Panel 7A, concentration of TNF-α in NMII infected THP-1 cell supernatants as measured by ELISA. LPS treated THP-1 cells were used as positive controls. THP-1 cells were infected with different MOIs (5 or 50) of NMII. LPS (100 ng/ml) treated or NMII infected THP-1 cells were treated with anti-human TNF-α/TNFSF1A (0.05 µg/ml). Supernatants were collected at 24, 48 and 72 h post-treatment or infection, respectively. Panel 7B, Western blot of PARP activity in TNF-α neutralized NMII infected THP-1 cells. Lane 1, control cells; lane 2, LPS treated cells at 48 h; lane 3, LPS treated cells with anti-human TNF-α at 48 h; lane 4, NMII (MOI 5) infected cells at 48 h post infection; lane 5, NMII (MOI 5) infected cells with anti-human TNF-α at 48 h post infection; lane 6, NMII (MOI 50) infected cells at 48 h post infection; lane 7, NMII (MOI 50) infected cells with anti-human TNF-α at 48 h post infection.

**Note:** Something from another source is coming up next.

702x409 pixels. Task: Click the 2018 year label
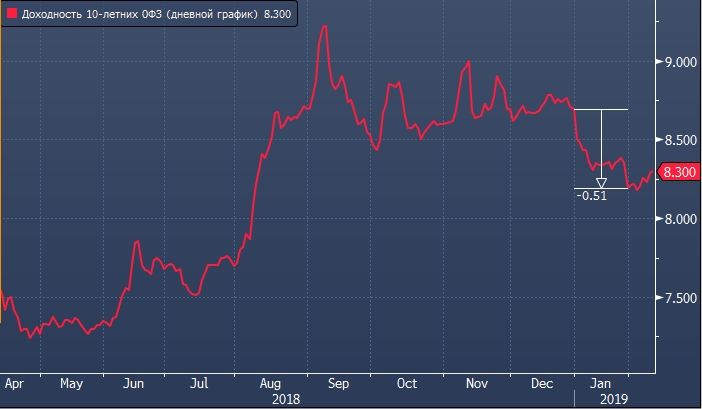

Figure 8. NMII induced apoptosis depends on C. burnetii replication.

NMII infected THP-1 cells were treated with 10 µg/ml rifampin up to 72 h post infection. Panel 8A, quantification of C. burnetii com1 gene copies by real-time PCR. Panel 8B, Western blot of rifampin inhibition in NMII infected THP-1 cells. Lane 1, normal cells; Lane 2, staurosporine treated positive control cells; Lane 3, NMII (MOI 5) infected cells at 24 h post infection; Lane 4, NMII (MOI 50) infected cells at 24 h post infection; Lane 5, NMII (MOI 5) infected cells with rifampin treatment at 24 h post infection; Lane 6, NMII (MOI 50) infected cells with rifampin treatment at 24 h post infection; Lane 7, NMII (MOI 5) infected cells at 48 h post infection; lane 8, NMII (MOI 50) infected cells at 48 h post infection; Lane 9, NMII (MOI 5) infected cells with rifampin at 48 h post infection; Lane 10, NMII (MOI 50) infected cells with rifampin treatment at 48 h post infection.

Figure 9. Hypothetic model of C. burnetii induced caspase-independent apoptosis in monocytic THP-1 cells.

C. burnetii infection increases TNF-α release. The ligation of TNFR-1 results in recruitment of proteins containing death domains (DD), including FADD, TRADD and RIP. FADD can stimulate caspase-independent cell death through mitochondrial ROS. Bacterial factors may release during intracellular C. burnetii replication and may direct target on PARP that subsequently cause translocation of pore-forming protein Bax/Bak to the mitochondrial, leading to the release of AIF and cytochrome c. PARP activation is a sensitive indicator of DNA damage that may also be induced by oxidative stress via TNF signaling. Overactivation of PARP transduces signaling (PAR polymer and PARP-bound proteins) to cause AIF to translocate from mitochondria to the nucleus, where response for the nuclear condensation and fragmentation. PARP-mediated apoptosis result in spread of intracellular bacterial to neighboring cells.